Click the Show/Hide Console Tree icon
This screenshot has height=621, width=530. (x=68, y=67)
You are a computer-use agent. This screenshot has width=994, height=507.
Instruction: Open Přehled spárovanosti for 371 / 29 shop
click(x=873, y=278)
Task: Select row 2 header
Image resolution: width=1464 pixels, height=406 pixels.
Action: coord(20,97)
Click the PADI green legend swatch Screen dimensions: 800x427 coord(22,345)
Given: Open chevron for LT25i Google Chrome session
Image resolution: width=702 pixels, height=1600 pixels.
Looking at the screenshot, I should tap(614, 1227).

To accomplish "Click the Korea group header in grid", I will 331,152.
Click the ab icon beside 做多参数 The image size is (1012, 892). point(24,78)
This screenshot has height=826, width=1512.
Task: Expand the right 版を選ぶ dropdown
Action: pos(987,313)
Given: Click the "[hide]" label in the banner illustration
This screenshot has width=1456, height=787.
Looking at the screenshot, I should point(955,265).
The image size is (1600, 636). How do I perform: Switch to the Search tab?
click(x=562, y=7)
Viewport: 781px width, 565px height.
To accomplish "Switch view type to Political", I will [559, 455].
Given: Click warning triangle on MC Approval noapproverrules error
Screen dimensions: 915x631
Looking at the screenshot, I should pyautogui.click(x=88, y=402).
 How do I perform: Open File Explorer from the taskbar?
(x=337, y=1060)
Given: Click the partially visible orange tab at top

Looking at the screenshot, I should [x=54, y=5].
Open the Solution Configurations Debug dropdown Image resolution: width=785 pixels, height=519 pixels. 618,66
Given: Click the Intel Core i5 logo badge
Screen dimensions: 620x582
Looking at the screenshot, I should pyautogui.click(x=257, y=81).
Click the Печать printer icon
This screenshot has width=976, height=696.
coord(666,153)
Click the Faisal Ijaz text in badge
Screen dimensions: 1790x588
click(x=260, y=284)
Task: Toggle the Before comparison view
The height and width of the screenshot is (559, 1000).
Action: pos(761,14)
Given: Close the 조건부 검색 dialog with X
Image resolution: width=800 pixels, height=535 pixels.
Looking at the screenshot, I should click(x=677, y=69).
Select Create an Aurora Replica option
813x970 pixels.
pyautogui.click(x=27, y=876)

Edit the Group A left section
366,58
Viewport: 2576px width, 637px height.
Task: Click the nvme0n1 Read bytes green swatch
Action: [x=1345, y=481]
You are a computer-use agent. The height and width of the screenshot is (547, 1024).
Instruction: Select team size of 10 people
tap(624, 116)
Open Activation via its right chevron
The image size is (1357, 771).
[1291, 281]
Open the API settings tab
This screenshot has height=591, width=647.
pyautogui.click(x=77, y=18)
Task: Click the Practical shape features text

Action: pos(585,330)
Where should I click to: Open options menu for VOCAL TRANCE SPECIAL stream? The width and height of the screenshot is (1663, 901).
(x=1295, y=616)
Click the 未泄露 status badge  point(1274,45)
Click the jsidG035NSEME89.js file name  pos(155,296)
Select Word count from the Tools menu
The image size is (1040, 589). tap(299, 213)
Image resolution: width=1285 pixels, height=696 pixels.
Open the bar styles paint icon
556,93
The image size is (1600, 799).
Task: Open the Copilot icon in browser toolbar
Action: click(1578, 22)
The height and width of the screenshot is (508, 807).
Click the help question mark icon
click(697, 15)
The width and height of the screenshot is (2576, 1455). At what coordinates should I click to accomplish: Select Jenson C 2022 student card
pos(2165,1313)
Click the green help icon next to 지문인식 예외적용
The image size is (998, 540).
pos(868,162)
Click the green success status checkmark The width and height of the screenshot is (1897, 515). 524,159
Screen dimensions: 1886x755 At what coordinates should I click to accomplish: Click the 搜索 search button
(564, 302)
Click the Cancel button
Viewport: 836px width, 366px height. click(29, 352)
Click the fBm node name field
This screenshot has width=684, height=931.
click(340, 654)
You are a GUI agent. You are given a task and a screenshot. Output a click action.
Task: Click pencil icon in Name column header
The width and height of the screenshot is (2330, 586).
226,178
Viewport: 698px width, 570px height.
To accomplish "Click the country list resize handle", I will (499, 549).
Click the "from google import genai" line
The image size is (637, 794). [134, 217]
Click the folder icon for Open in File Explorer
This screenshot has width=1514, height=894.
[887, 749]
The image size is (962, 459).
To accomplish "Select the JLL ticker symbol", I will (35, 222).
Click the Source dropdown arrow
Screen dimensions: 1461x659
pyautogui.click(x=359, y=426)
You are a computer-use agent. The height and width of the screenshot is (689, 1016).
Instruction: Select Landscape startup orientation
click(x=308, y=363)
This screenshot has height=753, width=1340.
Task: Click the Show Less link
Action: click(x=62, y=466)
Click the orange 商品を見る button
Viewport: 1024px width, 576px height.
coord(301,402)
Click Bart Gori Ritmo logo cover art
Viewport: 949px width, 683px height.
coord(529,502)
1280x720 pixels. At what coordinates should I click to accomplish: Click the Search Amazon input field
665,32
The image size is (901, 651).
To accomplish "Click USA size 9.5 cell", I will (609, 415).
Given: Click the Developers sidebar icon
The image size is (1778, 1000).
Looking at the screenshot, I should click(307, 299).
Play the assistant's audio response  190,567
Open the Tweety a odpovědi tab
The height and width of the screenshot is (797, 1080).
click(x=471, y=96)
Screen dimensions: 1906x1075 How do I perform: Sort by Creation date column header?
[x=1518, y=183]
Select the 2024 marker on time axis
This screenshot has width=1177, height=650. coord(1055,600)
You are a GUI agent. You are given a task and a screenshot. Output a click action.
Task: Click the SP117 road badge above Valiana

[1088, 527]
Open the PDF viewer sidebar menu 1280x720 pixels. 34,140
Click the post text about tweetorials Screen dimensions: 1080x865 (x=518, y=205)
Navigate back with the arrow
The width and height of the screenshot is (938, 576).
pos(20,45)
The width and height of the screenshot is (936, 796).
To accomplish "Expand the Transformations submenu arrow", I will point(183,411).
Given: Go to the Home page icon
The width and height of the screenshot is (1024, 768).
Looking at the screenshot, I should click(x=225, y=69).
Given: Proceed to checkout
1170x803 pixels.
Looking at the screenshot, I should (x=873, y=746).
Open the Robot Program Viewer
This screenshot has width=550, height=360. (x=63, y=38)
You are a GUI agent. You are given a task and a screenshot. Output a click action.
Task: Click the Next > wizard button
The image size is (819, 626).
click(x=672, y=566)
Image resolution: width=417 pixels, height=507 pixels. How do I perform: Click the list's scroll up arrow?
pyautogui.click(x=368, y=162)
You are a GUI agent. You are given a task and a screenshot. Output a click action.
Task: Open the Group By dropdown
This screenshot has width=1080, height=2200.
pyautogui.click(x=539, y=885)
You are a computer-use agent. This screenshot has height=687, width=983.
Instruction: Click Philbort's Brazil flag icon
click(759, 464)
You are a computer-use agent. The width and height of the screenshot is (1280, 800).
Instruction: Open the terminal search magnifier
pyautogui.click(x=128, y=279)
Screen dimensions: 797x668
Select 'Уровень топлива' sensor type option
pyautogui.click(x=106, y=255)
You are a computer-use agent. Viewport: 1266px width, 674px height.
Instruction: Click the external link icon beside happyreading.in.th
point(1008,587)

DIRECTIONS.
Check each line above for the string "will" and report how many lines have it, giving only the number.

EXERCISE ANSWER.
6